Copy out the following listing line for line, keeping every character unchanged, and leave out the pictures.

**Listing**

********************

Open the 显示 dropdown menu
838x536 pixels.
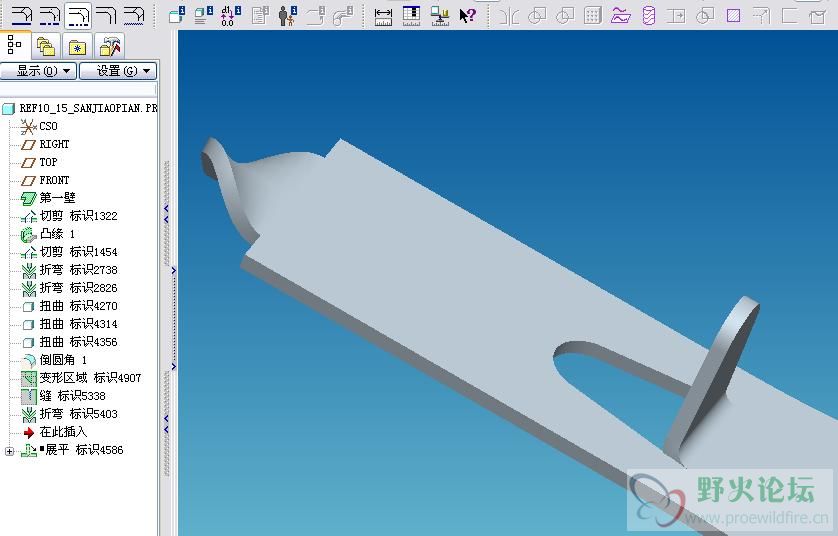pos(39,71)
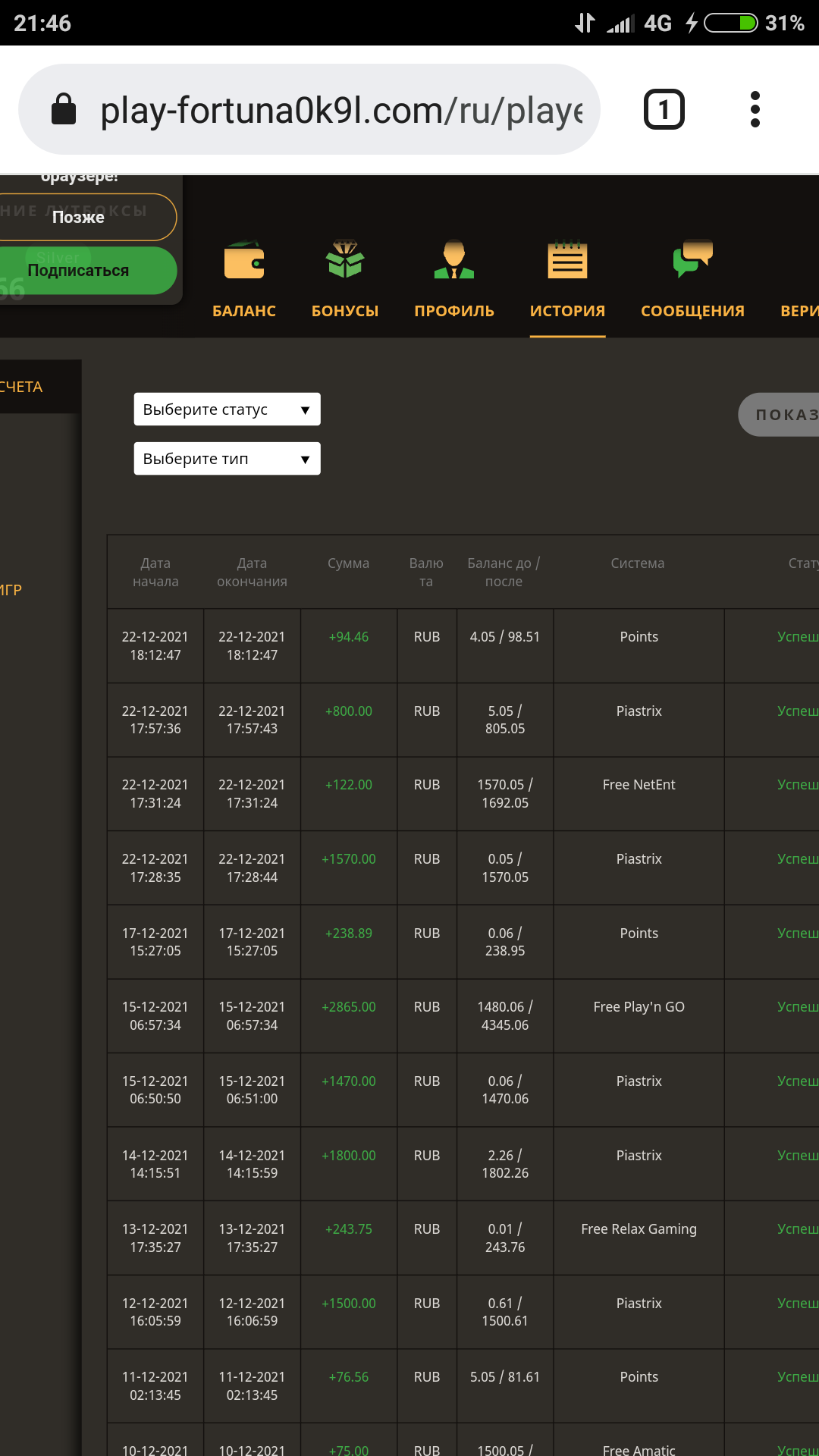Tap the wallet icon above Баланс

coord(243,261)
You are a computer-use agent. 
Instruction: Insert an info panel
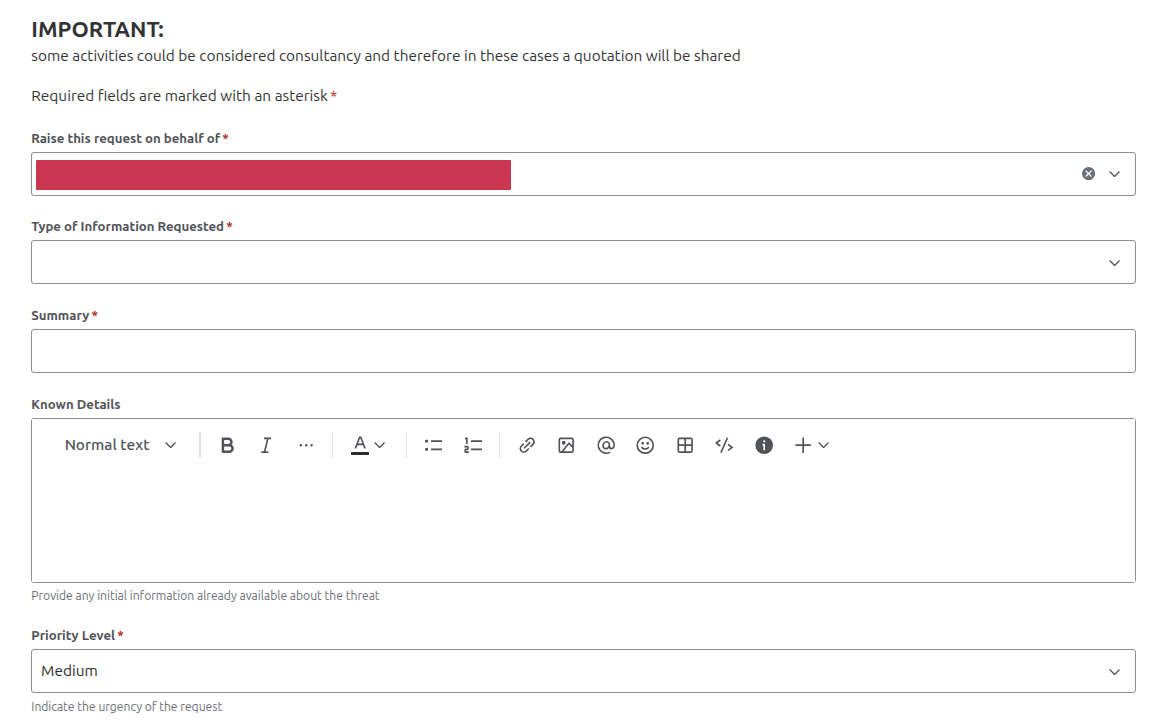764,446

********************

**Completed exercise**
Open the 显示 dropdown menu
838x536 pixels.
pos(39,71)
Tap the wallet icon above Баланс

coord(243,261)
You are a computer-use agent. 
Instruction: Insert an info panel
764,446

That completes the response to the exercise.